Unsere Gesellschaft und ihre Werte
Wieder mussten wir uns von einer lieben Freundin viel zu früh verabschieden. Brigitte Helm war das, was wir als „guten Menschen“ bezeichnen. Sie war immer für andere da und die Freude am Leben war ihr immer anzusehen. Erst bei ihrer Verabschiedung habe ich aber gemerkt, wie weit und tief sie die Menschen in ihrem Umfeld und darüber hinaus die sie umgebende Gesellschaft geprägt hat.
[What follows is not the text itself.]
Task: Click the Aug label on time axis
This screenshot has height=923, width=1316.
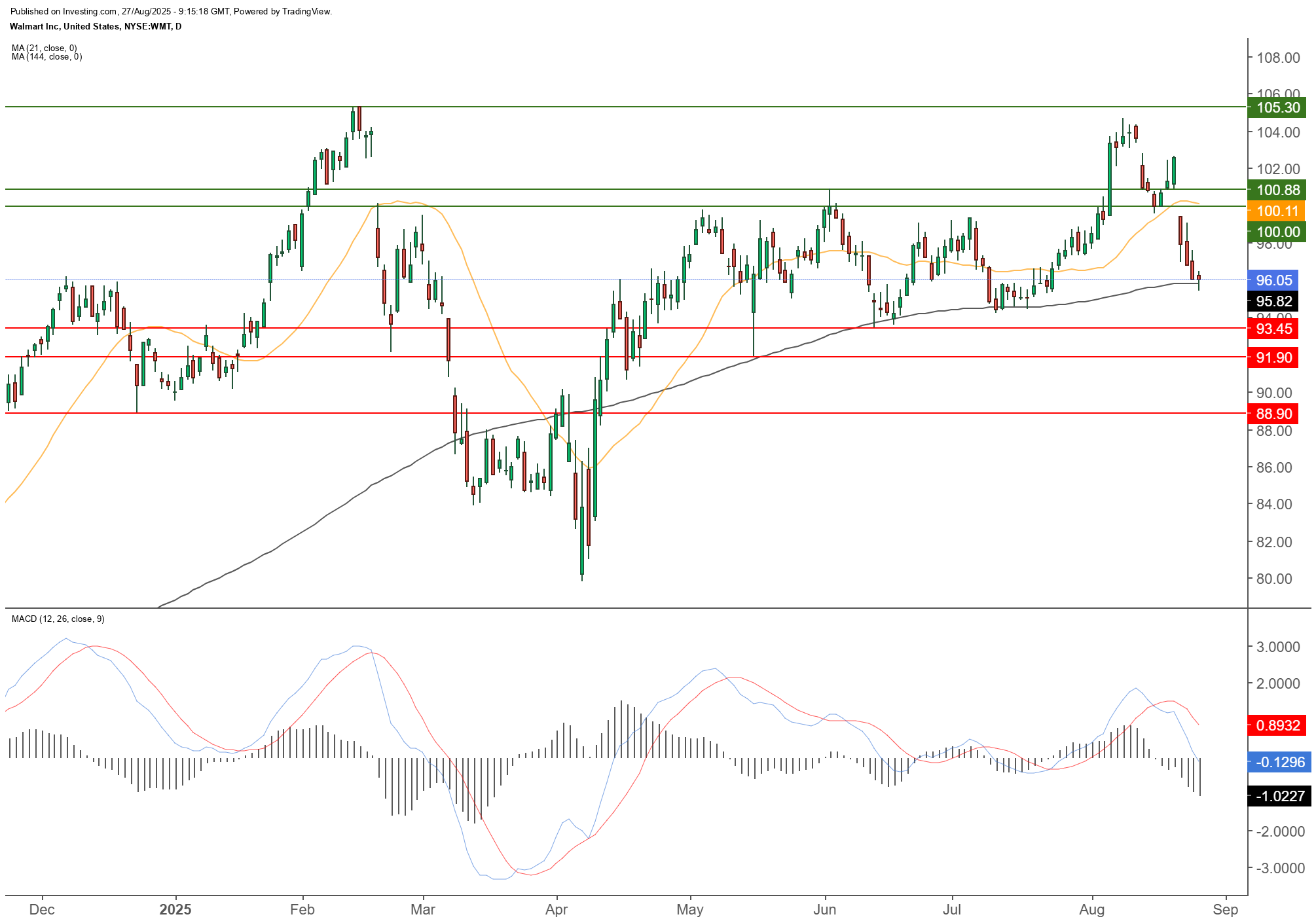Action: (x=1091, y=909)
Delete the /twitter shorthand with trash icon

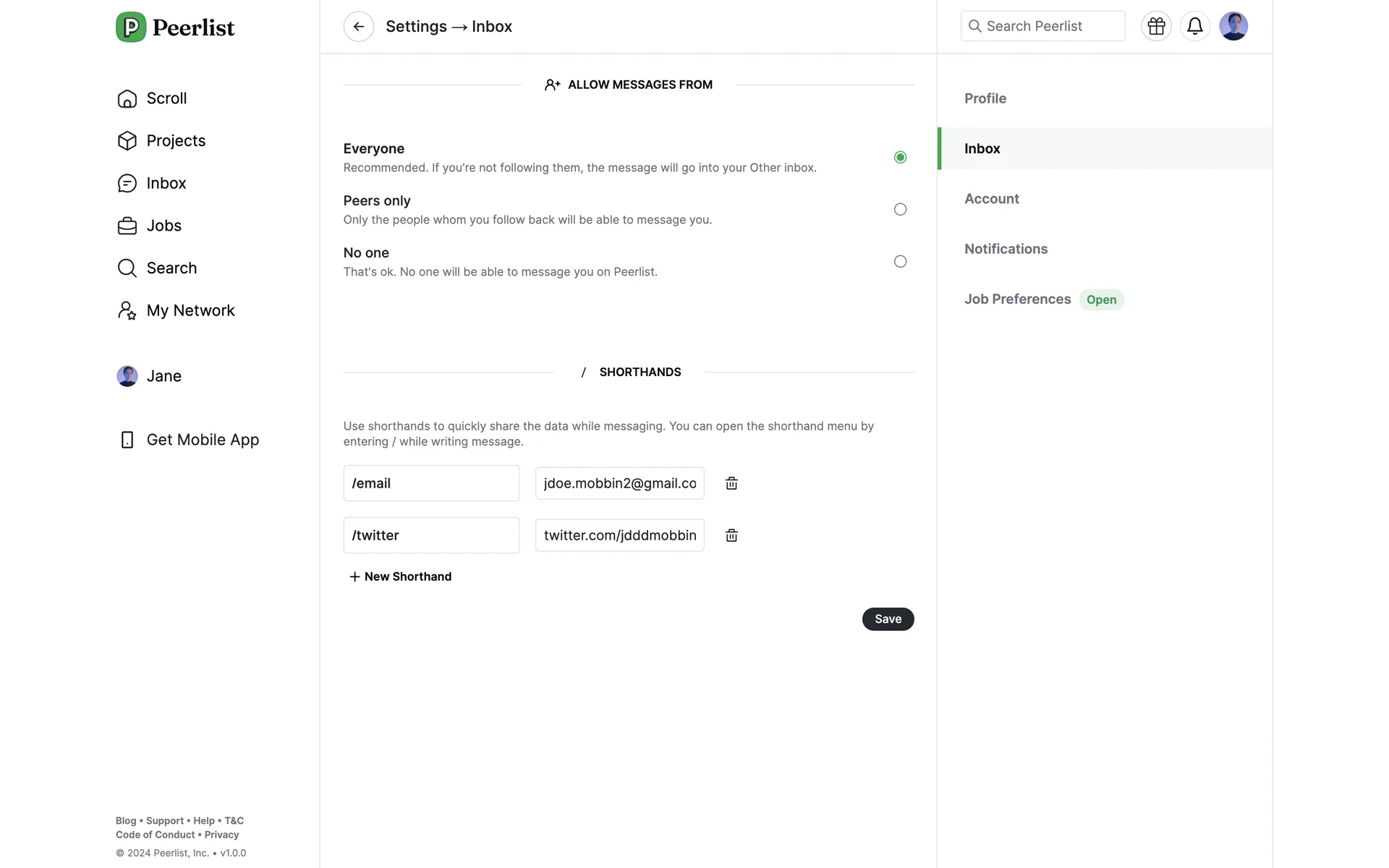pyautogui.click(x=731, y=535)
Ihr Leben scheint mir exemplarisch dafür zu sein, dass trotz vieler Fehlleistungen der offiziellen Kirchenleitung es eine prägende kirchliche Sozialisation gibt, wo Menschen miteinander und aneinander wachsen können, einen liebevollen Umgang miteinander lernen, wo der Grundstein zu einer Lebenslust gelegt wird, die ernsthaftes Engagement ermöglicht und Enttäuschungen erträglich macht. Für Brigitte Helm war dieser Lernort für ein geglücktes Leben die Katholische Arbeiter*innenbewegung. Ich konnte in meiner aktiven Zeit als Funktionärin der Katholischen Frauenbewegung erleben, welch fundierte Bildung für ein gutes Miteinander, demokratische Entscheidungsfindung, Organisationsarbeit und kreatives Lernen in dieser Jugendorganisation tradiert wurde.
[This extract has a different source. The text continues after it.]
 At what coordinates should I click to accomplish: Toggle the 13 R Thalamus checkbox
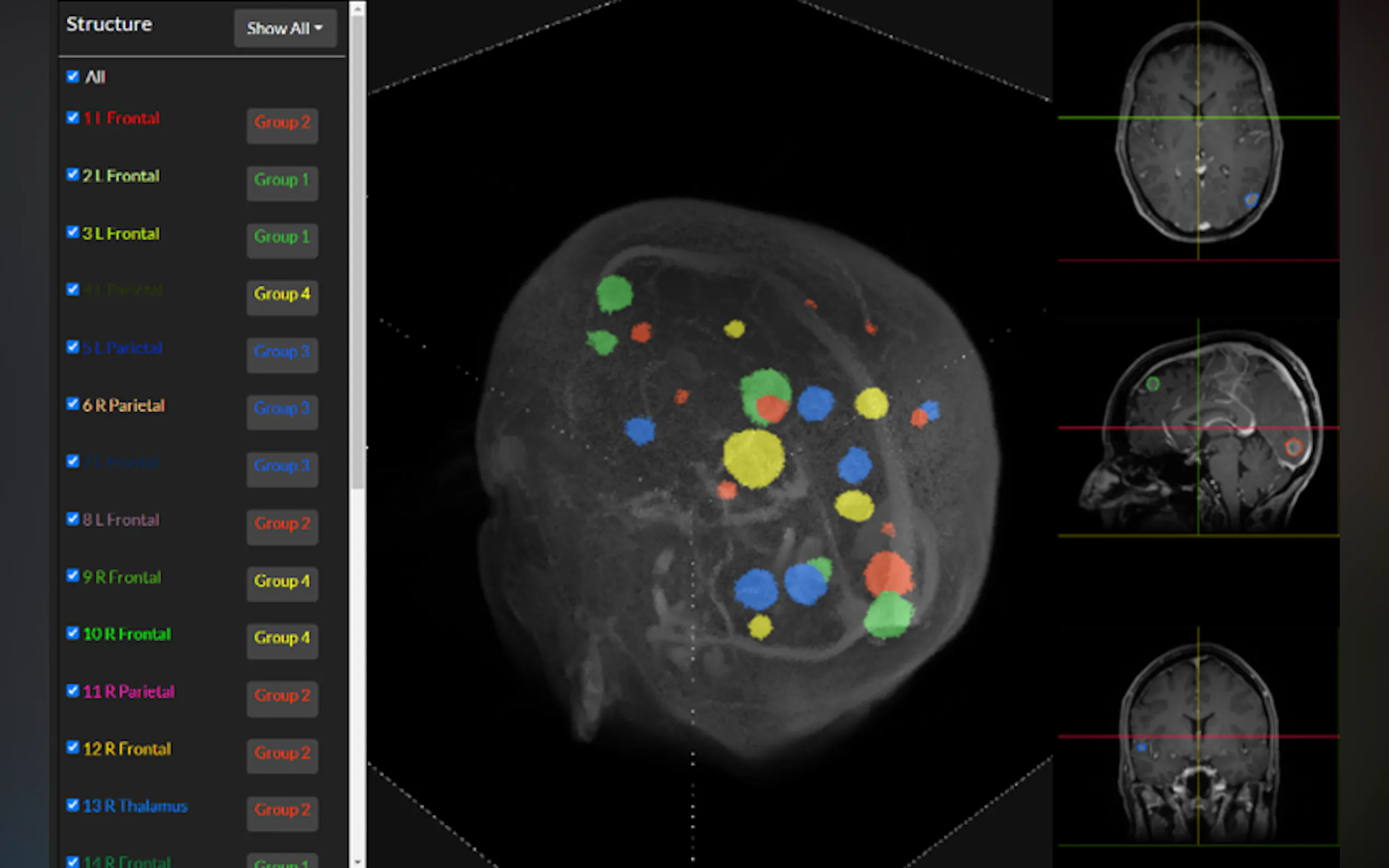tap(73, 805)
Die vielen Menschen aus den unterschiedlichsten Milieus, die in der wunderschönen Millenniumskirche von Stattendorf von Brigitte Helm Abschied nahmen und ihren Weg mit ihr beschrieben, gaben Zeugnis für ein Österreich, das sich tatsächlich als Wertegemeinschaft sehen kann. Arbeiterinnen, hohe Beamte, Wirtschaftstreibende, Politiker*innen, Theolog*innen und die Breite der Zivilgesellschaft, versammelten sich zu diesem traurigen Anlass des Abschieds. Gleichzeitig gab diese Versammlung aber auch Hoffnung – ja es lebt noch, das gute Österreich, das miteinander und füreinander Gesellschaft gestalten möchte. Es war ein Moment, wo wir unsere Kraft spürten und wir sind es Brigitte schuldig, diese Kraft auch wirksam werden zu lassen, an solidarischen Werten orientiert, hoffnungsvoll, genussfähig und fröhlich – so wie sie es war.
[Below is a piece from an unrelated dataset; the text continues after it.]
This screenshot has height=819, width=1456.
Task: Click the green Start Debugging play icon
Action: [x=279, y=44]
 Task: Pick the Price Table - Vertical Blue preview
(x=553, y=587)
Aber da gibt es auch noch das Dunkle und Erschütternde mitten unter uns. Ein 13jähriges Mädchen wurde in der Donaustadt tot an einen Baum gelehnt, gefunden. Als vermutliche Täter wurden zwei afghanische Jugendliche, 16 und 18 Jahre alt ausfindig gemacht. Der 18jährige hat einige Vorstrafen und sollte abgeschoben werden. Noch weiß man nicht, wie diese ungeheuerliche Tat begangen wurde und wer aller daran beteiligt war, nur dass Drogen im Spiel waren.
Es ist unwiderlegbar, junge afghanische Männer werden öfter straffällig als der Durchschnitt der Bevölkerung. Aber dennoch ist es perfide, so zu reagieren, wie es die türkise Hälfte unserer Regierung tut. Es schaut so aus, als hätten sie nur darauf gewartet, dass wieder etwas passiert, damit sie ihre einfältige Feindbildrhetorik aktivieren können, um politisches Kleingeld zu machen. Da wird nicht genauer hingeschaut, da wird nicht gefragt, wie es möglich ist, dass ein 13jähriges österreichisches Mädchen, allein in Wien, mit wenig vertrauenswürdigen jungen Männern in deren Wohnung mitgeht. Da wird nicht gefragt, welche Zerrüttungen dieses Kind erlebt hat. Da werden nur Reflexe aktiviert: österreichisches Mädchen – afghanische Männer. Das Schicksal dieses Mädchens hätte wahrscheinlich zu ihren Lebzeiten mehr Aufmerksamkeit und Zuwendung gebraucht, die bekommt sie jetzt als getötetes Opfer von einer Gesellschaft, die sie im Tode noch instrumentalisiert.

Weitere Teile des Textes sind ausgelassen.